What is being asked
The expected response is an exact repetition of every record, with images excluded.

Records supplied
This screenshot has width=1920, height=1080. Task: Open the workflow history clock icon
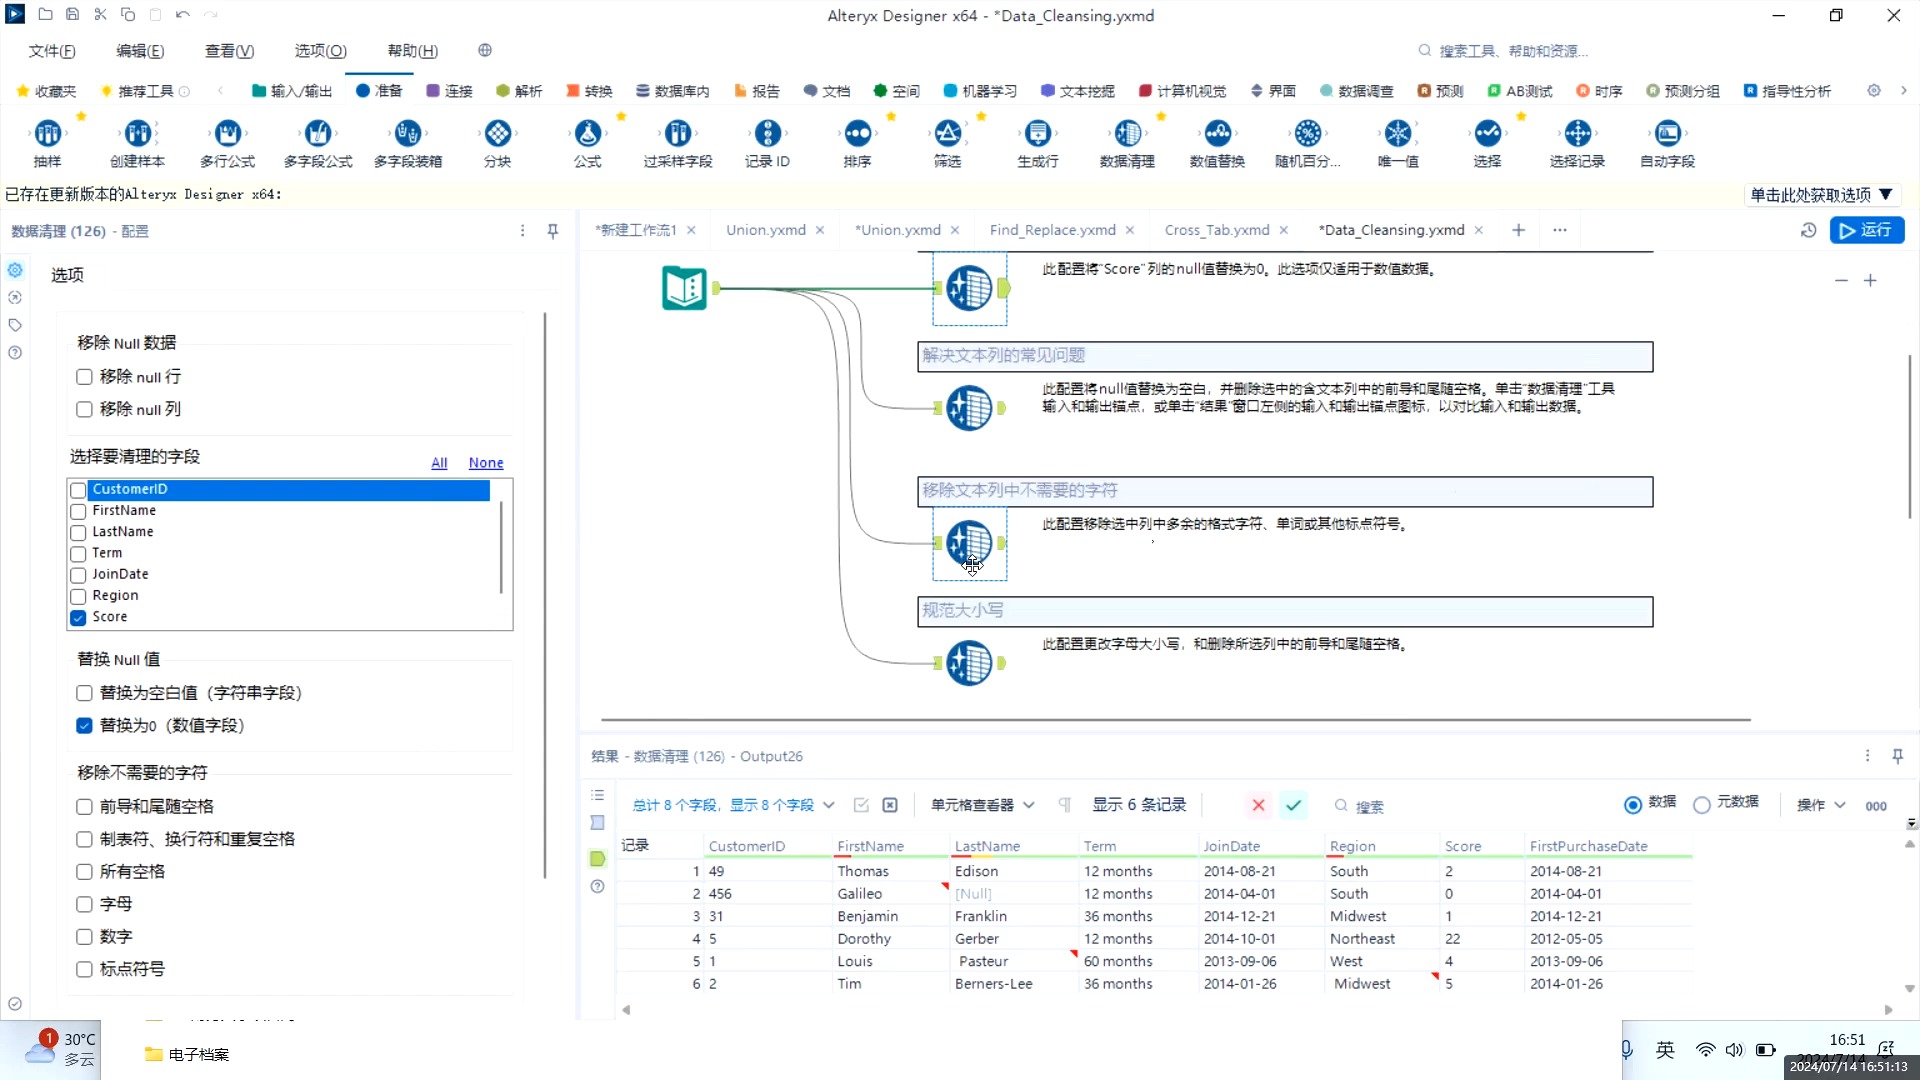pos(1808,231)
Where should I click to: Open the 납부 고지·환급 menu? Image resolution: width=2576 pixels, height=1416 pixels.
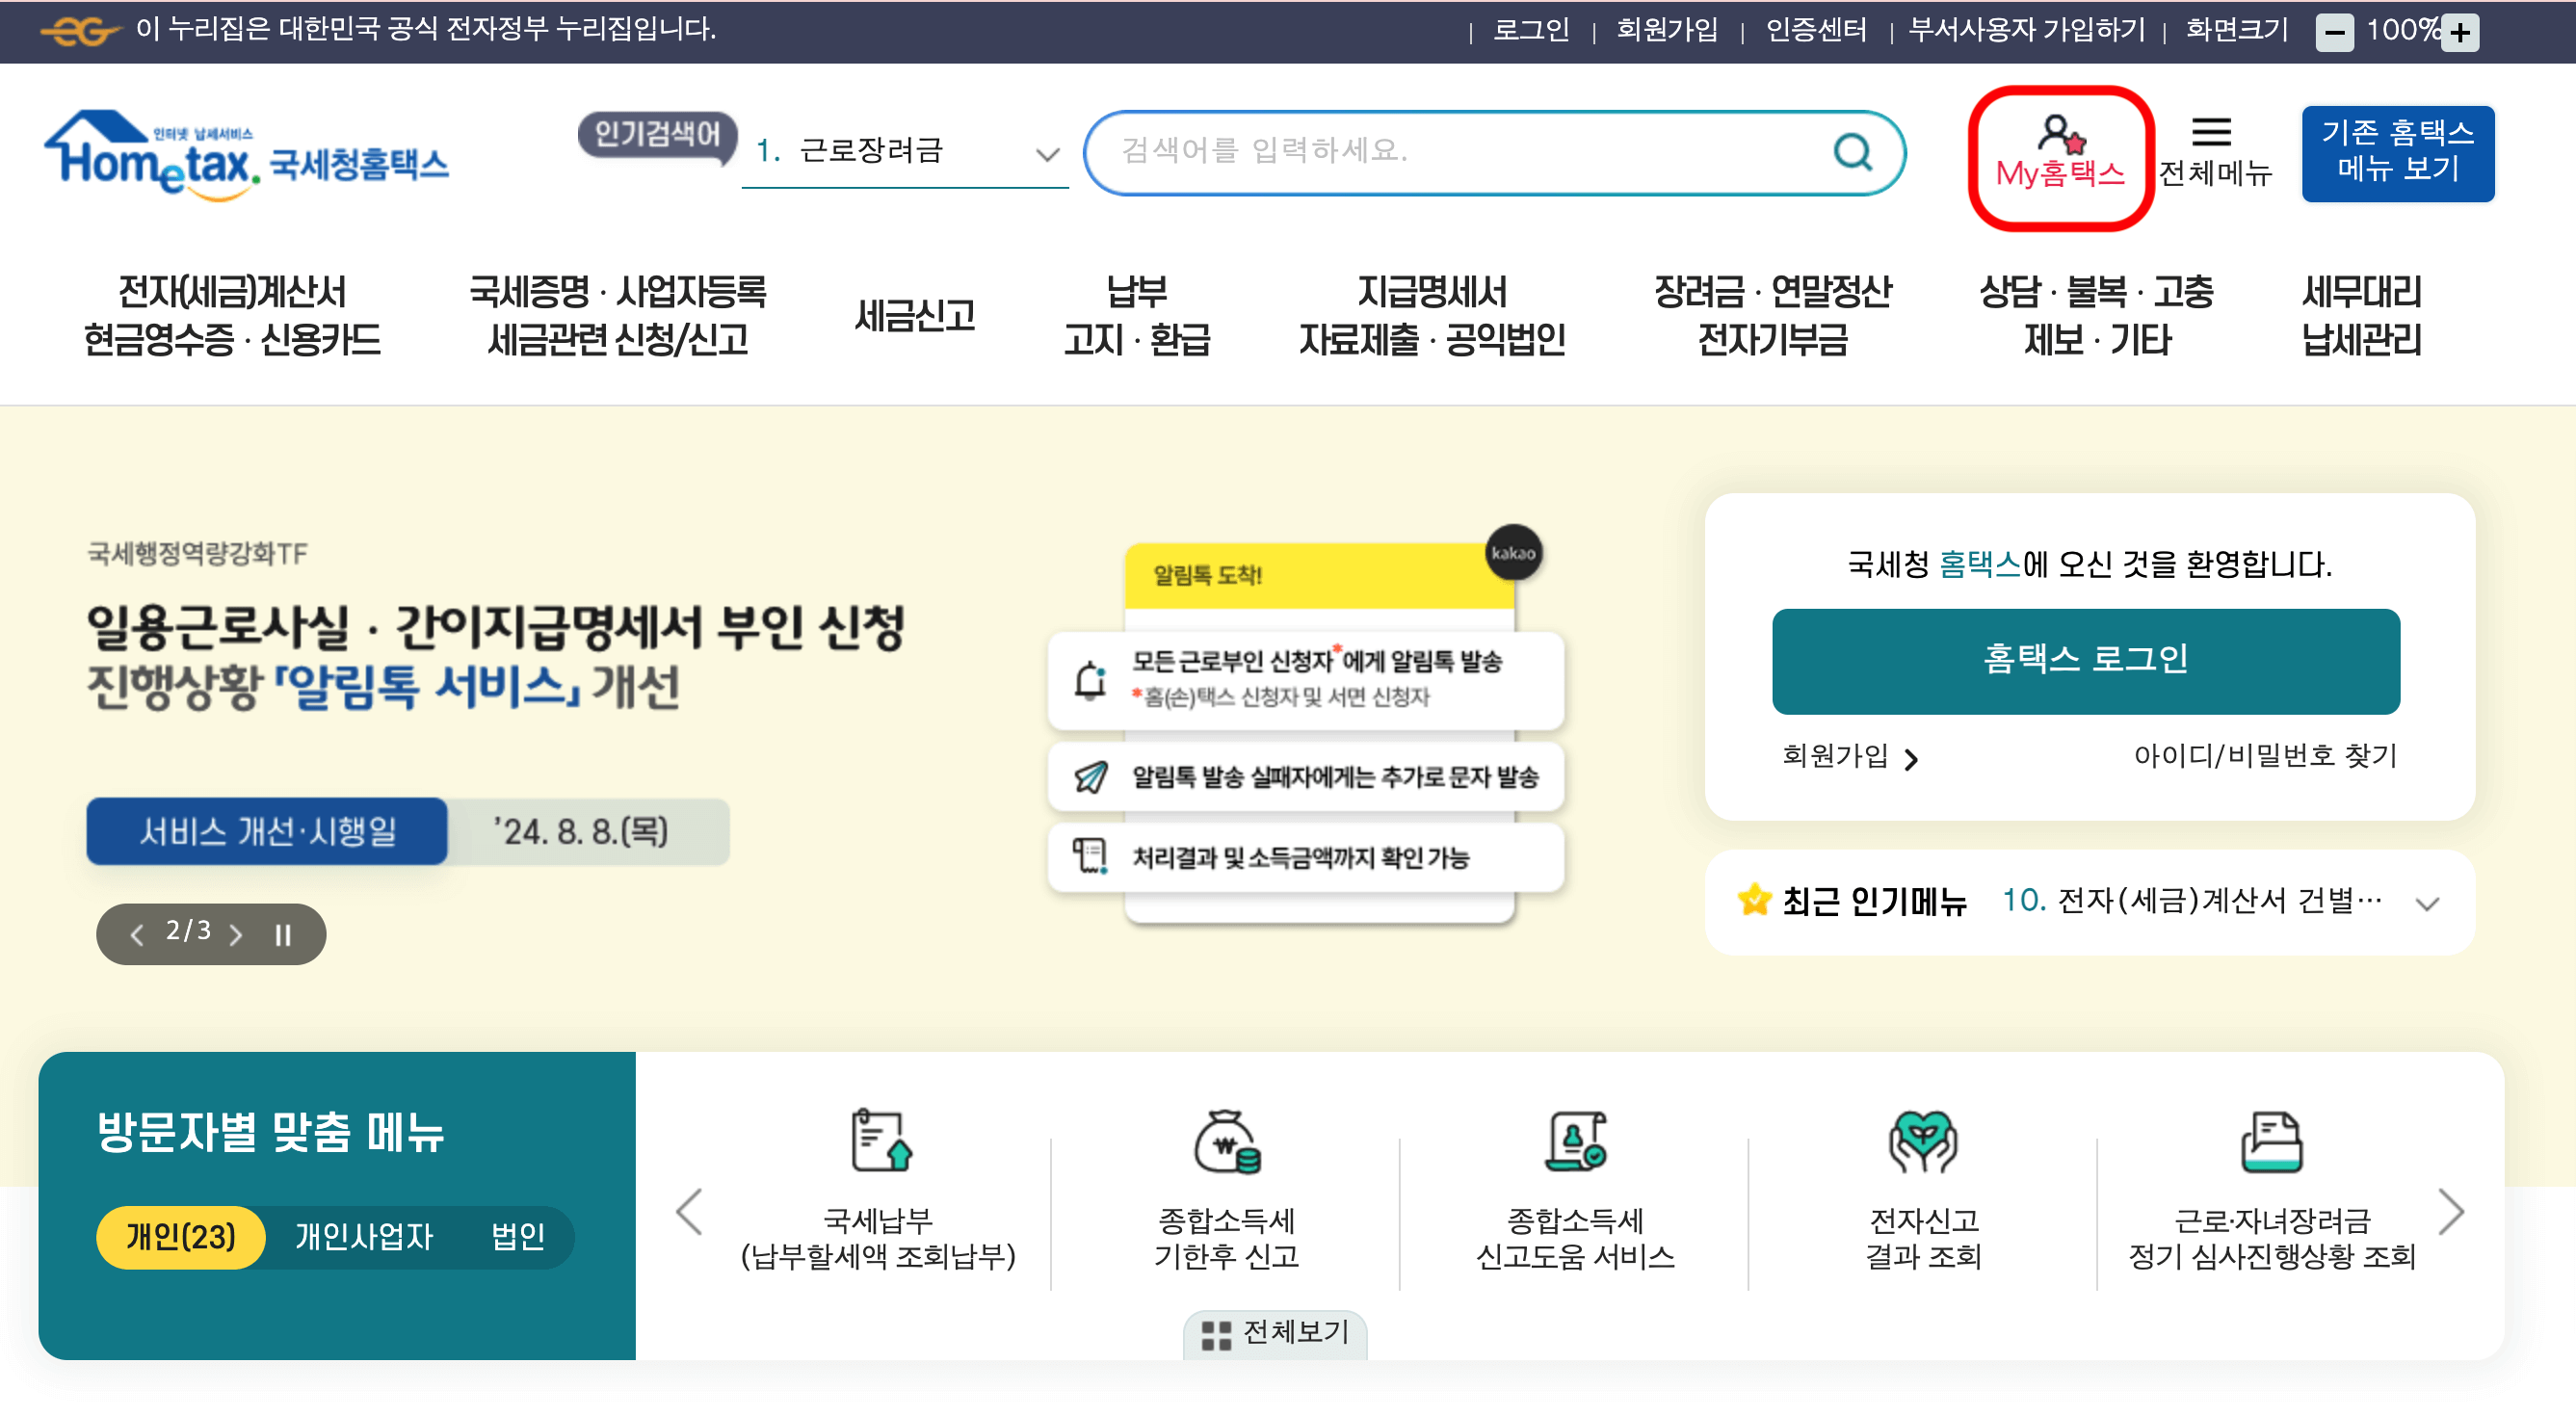point(1137,316)
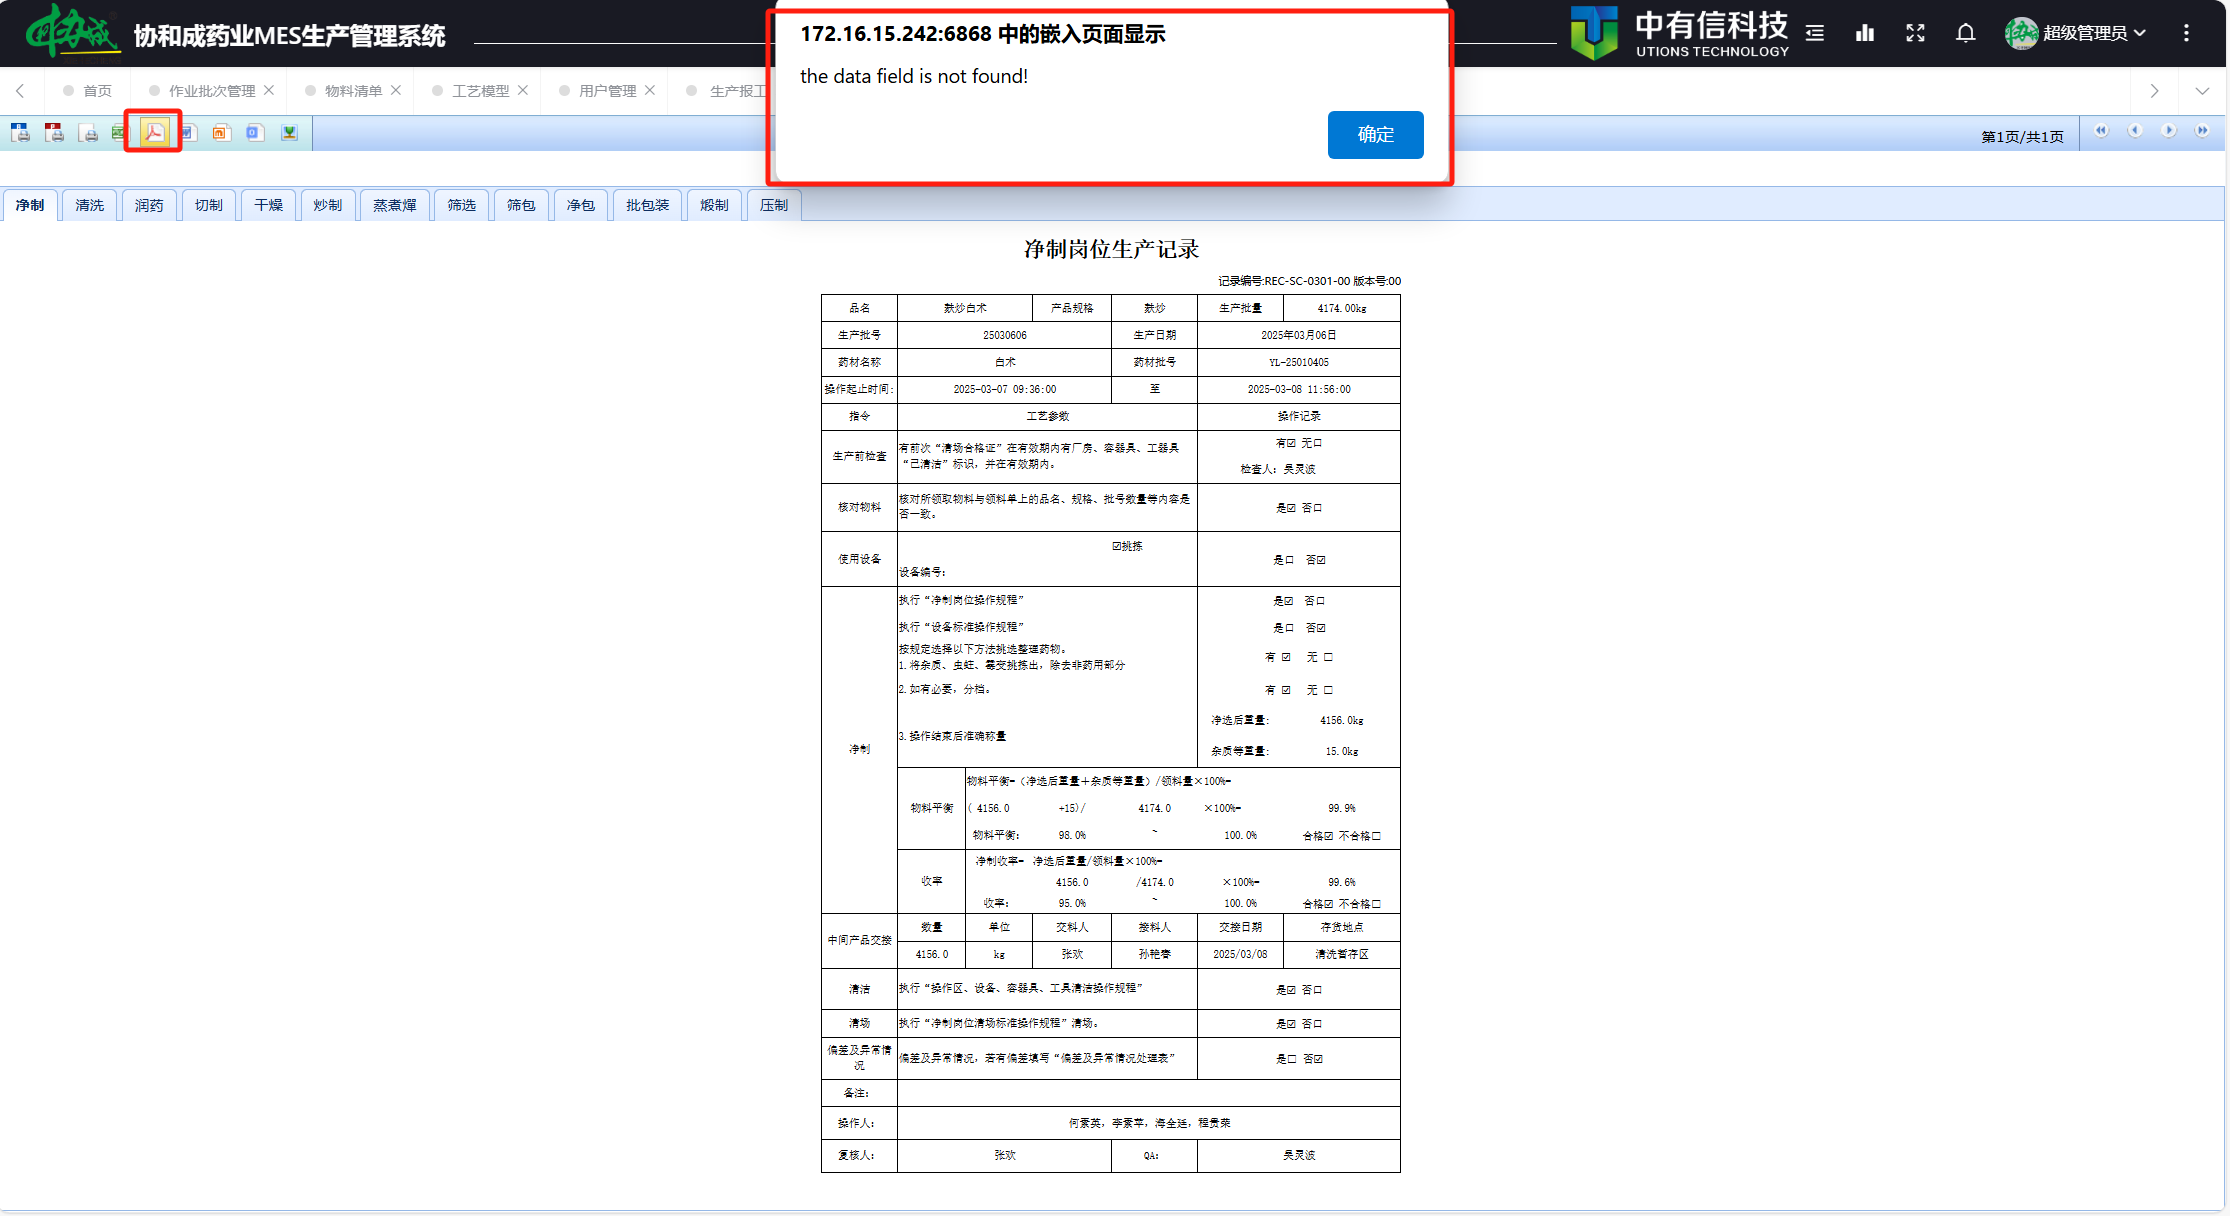Viewport: 2230px width, 1216px height.
Task: Open the 物料清单 page tab
Action: tap(352, 91)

Reply to the task
This screenshot has width=1920, height=1080. Task: Open the workflow history clock icon
pos(1808,231)
Where should I click to: Open the 납부 고지·환급 menu? Image resolution: width=2576 pixels, height=1416 pixels.
point(1137,316)
Viewport: 2230px width, 1216px height.
Task: Open the 物料清单 page tab
Action: tap(352, 91)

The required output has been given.